Verdade é que jamais fui elogiado por este espírito superior. Busquei fazer o
bem. Essencialmente isso. Em minhas ações procurava sempre a que fosse capaz de
beneficiar o maior número possível de pessoas. Conscientemente tentei jamais
prejudicar a quem quer que fosse. Ainda assim, no entanto, fui vítima dele. A
ilusão consiste em pensar que utilizando sabiamente a parcela de poder de que
dispõe é possível fazer o verdadeiro bem, servir de maneira justa e
desinteressada. Não, amigo leitor. Nem aos bons é possível imunizar contra os
tenebrosos venenos palacianos. Ainda aos justos se renega a ingratidão.
É entre os pretensos amigos que se observam os
mais violentos movimentos de retaliação ao que a eles parece o mau uso do poder
(voltado ao bem-estar de outros e não o seu próprio ou do staff a que serve).
Imaginar que os adversários, quem sempre se opuseram a suas convicções se
embaterão contra suas ações, caçarão seus defeitos e os exibirão publicamente
como troféus é mais que natural. Contudo foram estes quem menos trabalho me
deram. Deles, verifiquei até certo grau de compreensão e boa medida de
amistosidade nas cobranças. Os verdadeiros inimigos foram aqueles que
diuturnamente me abraçavam, me pediam conselhos tal qual me aconselhavam.

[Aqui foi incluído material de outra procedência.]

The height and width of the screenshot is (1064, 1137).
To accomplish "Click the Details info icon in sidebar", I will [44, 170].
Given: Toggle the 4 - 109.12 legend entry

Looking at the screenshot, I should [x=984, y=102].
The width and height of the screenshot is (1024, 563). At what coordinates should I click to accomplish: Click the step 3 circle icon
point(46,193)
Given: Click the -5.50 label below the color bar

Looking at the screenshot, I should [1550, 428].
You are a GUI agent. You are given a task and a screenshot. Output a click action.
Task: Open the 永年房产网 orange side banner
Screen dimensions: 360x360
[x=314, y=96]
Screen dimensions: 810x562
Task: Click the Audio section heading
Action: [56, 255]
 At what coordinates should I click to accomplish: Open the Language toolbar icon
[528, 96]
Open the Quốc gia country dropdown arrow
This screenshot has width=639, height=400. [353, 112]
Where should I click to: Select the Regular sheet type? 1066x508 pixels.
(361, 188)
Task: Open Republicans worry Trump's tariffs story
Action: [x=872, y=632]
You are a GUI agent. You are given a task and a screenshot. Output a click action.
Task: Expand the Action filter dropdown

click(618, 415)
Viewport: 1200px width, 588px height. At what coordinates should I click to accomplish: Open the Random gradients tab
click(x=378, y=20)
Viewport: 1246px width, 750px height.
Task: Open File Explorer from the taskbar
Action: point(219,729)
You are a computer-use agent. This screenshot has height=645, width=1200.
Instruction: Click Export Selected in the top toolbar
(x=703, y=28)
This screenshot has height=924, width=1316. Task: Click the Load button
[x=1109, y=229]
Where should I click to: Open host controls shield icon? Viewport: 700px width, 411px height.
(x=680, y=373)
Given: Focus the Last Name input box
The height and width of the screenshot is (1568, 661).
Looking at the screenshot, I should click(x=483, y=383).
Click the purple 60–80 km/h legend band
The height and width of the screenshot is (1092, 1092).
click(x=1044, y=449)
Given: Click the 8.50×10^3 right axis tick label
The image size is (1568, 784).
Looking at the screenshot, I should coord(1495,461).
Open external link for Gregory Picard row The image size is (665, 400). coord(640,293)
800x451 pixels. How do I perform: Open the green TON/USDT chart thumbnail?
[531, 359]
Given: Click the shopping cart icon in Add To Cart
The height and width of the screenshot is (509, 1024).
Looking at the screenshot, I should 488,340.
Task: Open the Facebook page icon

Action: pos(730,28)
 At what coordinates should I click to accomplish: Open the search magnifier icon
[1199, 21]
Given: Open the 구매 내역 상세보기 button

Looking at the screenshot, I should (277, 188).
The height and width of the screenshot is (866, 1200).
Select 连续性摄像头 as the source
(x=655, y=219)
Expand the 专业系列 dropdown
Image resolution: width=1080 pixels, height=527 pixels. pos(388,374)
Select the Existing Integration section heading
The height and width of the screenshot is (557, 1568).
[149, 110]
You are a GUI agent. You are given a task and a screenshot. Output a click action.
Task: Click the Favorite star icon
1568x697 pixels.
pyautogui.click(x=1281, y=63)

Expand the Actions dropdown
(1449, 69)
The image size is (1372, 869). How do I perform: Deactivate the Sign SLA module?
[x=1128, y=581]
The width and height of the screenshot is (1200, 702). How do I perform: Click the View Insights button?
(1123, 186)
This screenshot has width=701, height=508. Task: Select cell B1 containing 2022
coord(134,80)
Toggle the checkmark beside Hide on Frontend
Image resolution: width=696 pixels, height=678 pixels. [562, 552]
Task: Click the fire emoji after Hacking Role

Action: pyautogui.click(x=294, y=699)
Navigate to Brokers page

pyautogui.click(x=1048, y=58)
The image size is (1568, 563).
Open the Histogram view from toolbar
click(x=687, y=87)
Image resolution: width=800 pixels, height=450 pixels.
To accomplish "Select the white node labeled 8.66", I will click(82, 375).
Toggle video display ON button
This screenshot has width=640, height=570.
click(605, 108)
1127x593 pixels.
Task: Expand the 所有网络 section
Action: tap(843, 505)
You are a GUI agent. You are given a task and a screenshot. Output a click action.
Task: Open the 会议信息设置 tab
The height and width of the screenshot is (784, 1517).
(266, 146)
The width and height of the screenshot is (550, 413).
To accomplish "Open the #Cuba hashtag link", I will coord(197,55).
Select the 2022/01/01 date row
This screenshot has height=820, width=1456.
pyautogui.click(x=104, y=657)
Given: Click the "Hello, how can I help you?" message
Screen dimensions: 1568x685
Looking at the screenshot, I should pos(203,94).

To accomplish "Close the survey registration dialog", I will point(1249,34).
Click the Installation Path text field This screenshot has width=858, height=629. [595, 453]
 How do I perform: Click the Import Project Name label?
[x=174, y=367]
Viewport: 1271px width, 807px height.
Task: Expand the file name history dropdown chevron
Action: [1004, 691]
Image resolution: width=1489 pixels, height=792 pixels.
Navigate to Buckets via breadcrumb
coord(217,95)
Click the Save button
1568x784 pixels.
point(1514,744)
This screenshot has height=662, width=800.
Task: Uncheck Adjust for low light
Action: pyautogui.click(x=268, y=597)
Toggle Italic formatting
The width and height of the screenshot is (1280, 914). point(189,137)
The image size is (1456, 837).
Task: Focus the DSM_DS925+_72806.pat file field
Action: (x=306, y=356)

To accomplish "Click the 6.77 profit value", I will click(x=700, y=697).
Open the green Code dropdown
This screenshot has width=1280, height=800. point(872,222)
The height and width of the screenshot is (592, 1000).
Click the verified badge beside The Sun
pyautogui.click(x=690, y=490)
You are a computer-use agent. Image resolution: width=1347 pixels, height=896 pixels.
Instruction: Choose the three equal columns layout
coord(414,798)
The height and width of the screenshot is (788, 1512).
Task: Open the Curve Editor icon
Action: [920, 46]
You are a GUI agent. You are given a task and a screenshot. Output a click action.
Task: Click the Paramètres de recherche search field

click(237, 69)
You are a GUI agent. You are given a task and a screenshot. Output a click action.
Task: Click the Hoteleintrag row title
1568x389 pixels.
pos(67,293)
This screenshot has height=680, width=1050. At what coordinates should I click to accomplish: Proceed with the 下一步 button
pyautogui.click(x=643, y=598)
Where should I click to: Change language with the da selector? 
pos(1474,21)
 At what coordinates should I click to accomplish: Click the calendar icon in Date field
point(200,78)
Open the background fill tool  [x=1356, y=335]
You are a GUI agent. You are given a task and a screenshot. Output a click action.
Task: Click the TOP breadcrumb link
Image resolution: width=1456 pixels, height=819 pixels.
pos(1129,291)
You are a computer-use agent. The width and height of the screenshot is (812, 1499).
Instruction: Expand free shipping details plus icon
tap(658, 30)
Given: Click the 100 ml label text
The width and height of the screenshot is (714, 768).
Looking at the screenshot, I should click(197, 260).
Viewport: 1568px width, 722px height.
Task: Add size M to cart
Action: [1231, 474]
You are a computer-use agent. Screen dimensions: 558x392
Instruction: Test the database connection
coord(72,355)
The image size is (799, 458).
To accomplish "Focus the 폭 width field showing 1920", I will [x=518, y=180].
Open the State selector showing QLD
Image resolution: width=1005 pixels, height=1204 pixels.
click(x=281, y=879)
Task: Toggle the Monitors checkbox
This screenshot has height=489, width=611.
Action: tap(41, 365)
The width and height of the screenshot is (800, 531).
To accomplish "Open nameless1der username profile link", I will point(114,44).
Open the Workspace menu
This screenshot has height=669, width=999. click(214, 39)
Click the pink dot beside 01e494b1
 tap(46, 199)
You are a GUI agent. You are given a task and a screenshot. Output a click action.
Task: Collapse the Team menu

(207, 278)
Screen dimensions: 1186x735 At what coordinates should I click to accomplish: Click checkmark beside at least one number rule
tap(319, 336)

Deles, recebi os mais duros golpes, até porque jamais esperados. Foram deles,
amigo leitor, as articulações mais vis, as mentiras mais escabrosas e os golpes
mais nefastos de que recebi. Bem claro, pois, os motivos da advertência que
lancei linhas acima: os poderosos são vítimas primeiro deles mesmos, ofuscados
que se quedam pelos venenos das falsas demonstrações de amizade e fidelidade
que os que o cercam lhe dedicam. É tudo fruto de ardil venenoso para lhe alijar
do poder. Os amigos que pensava ter antes do poder, mas principalmente os que
pretendi construir durante sua fruição revelaram-se quase todos meus maiores
algozes e traidores. E tudo por um naco desta terrível coisa alguma que ao
mesmo tempo tudo aparenta que é o poder mundano. Deles não sinto a falta,
porque se mostraram menores que os via. Na verdade, foram meros aproveitadores
das boas coisas que lhes poderia proporcionar, enquanto pude. Lhes renego com
minha indiferença, pois o desapego prático que demonstrei ao apear-me (a mim
próprio, sem esperar que me desferissem o fatal golpe) do poder é suficiente
para que eu saiba ser muito melhor que todos eles juntos, por mais defeitos que
possua (e veja o leitor quantos até aqui já não confessei).